**** Given records
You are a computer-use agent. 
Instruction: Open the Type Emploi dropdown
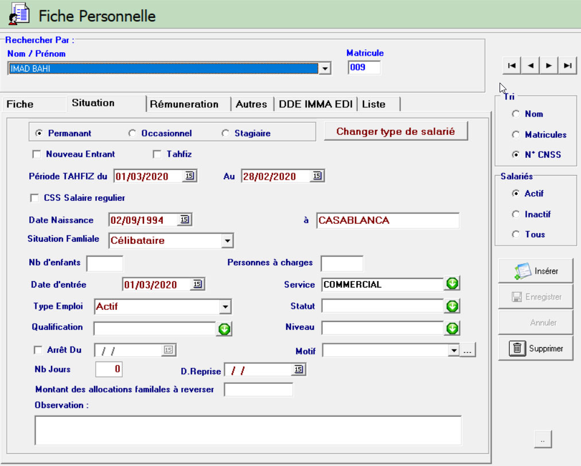[x=225, y=307]
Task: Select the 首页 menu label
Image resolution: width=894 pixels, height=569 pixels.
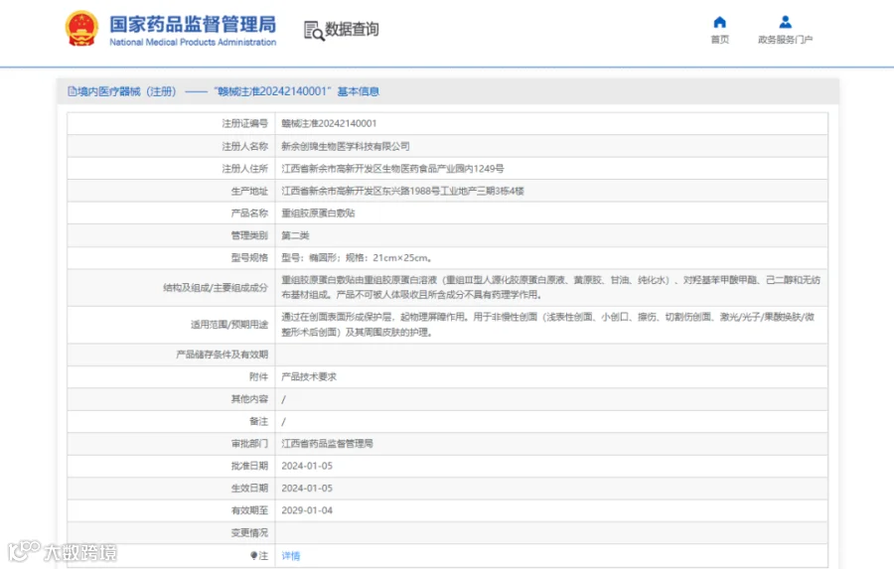Action: (719, 40)
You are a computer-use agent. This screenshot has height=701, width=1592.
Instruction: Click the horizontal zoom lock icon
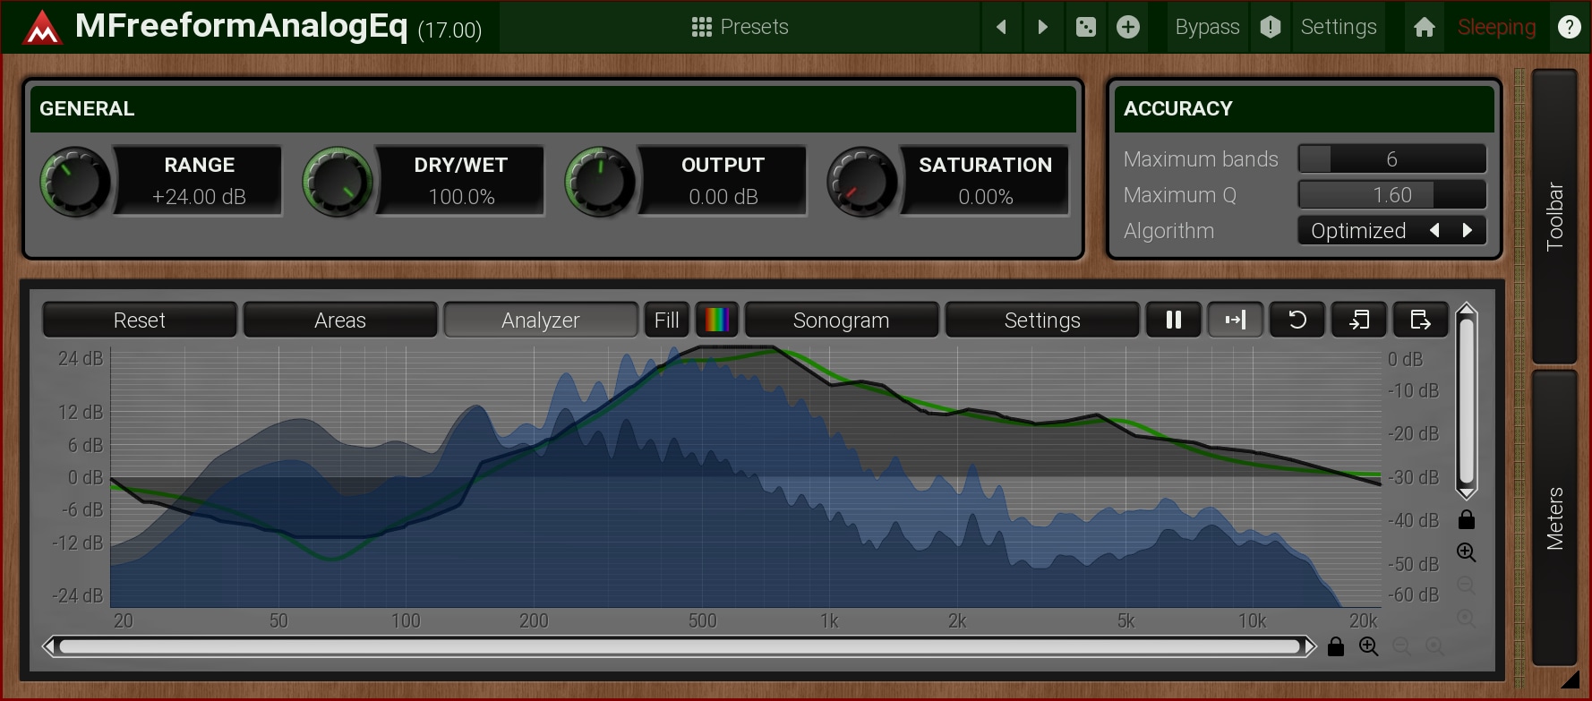[x=1335, y=646]
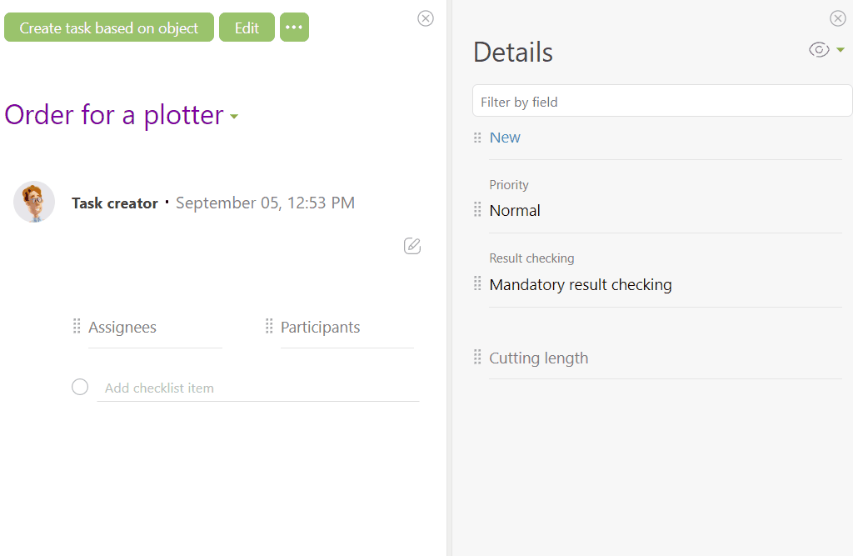
Task: Grab the drag handle beside Assignees
Action: tap(77, 326)
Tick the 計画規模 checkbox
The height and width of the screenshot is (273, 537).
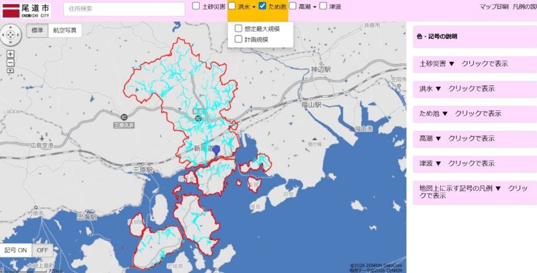point(238,40)
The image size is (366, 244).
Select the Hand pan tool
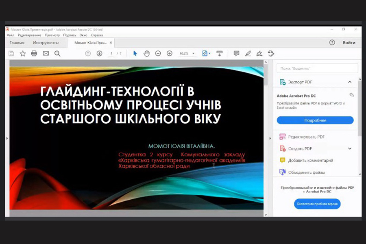pos(146,53)
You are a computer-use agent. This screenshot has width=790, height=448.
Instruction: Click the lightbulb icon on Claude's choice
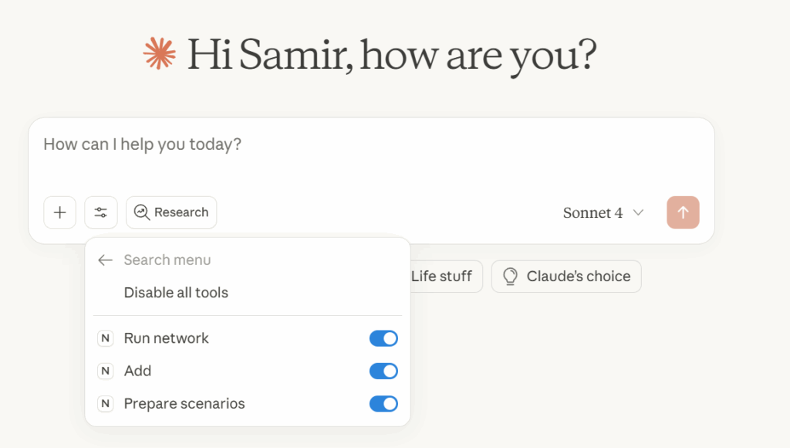pos(510,277)
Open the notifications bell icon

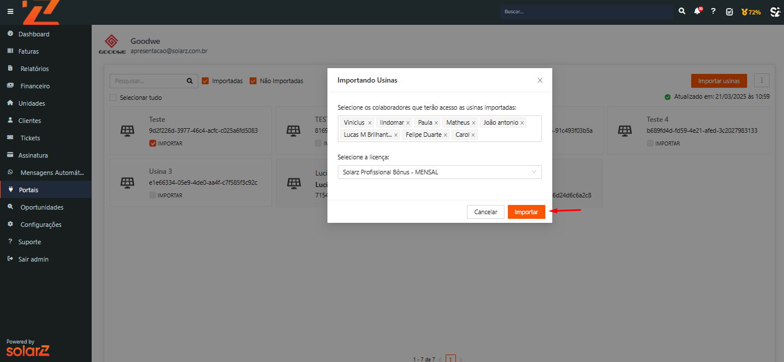click(x=698, y=12)
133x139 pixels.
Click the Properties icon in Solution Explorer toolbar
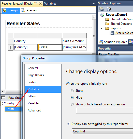(x=101, y=9)
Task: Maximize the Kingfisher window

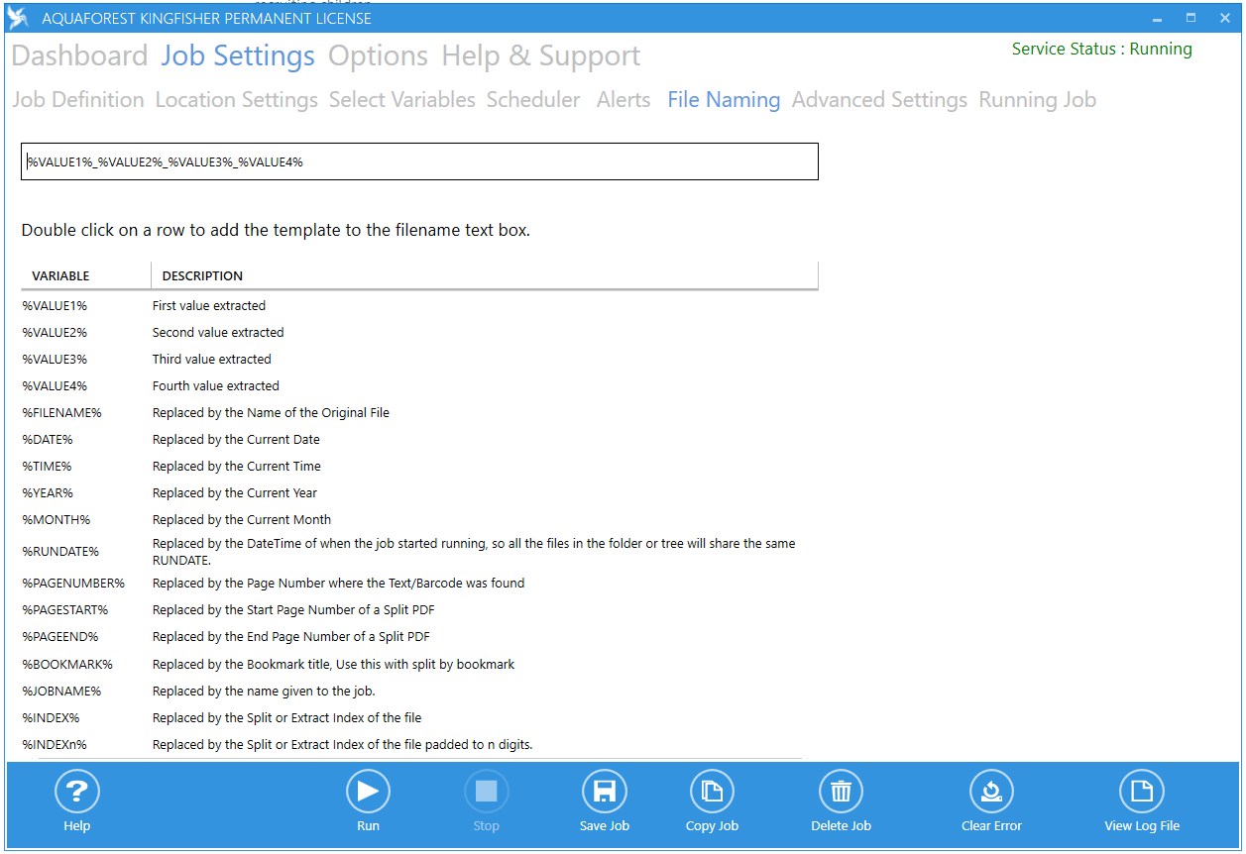Action: (x=1190, y=18)
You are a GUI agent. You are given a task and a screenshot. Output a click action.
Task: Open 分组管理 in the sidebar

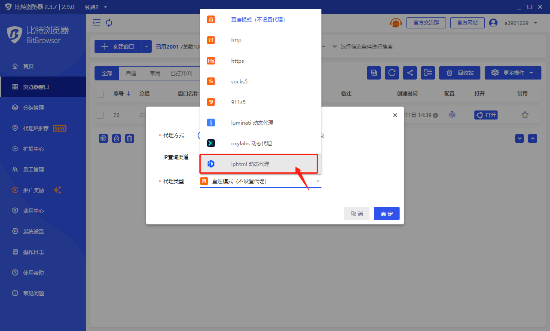[34, 107]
********
Exercise: Only the records, copied exactly and without pictures, should make up the answer.

Expected answer:
You are a computer-use agent. 
Instruction: Open the Type Emploi dropdown
[x=225, y=307]
Task: Select the 首页 menu label
Image resolution: width=894 pixels, height=569 pixels.
Action: (719, 40)
You are a computer-use agent. This screenshot has height=701, width=1592.
Instruction: Click the horizontal zoom lock icon
[x=1335, y=646]
Task: Grab the drag handle beside Assignees
Action: tap(77, 326)
Tick the 計画規模 checkbox
The height and width of the screenshot is (273, 537).
point(238,40)
The image size is (366, 244).
Select the Hand pan tool
pos(146,53)
You are a computer-use agent. This screenshot has width=790, height=448.
Instruction: Click the lightbulb icon on Claude's choice
pos(510,277)
Open the notifications bell icon

click(x=698, y=12)
133x139 pixels.
Click the Properties icon in Solution Explorer toolbar
(x=101, y=9)
Task: Maximize the Kingfisher window

Action: (x=1190, y=18)
You are a GUI agent. You are given a task and a screenshot. Output a click action.
Task: Open 分组管理 in the sidebar

[34, 107]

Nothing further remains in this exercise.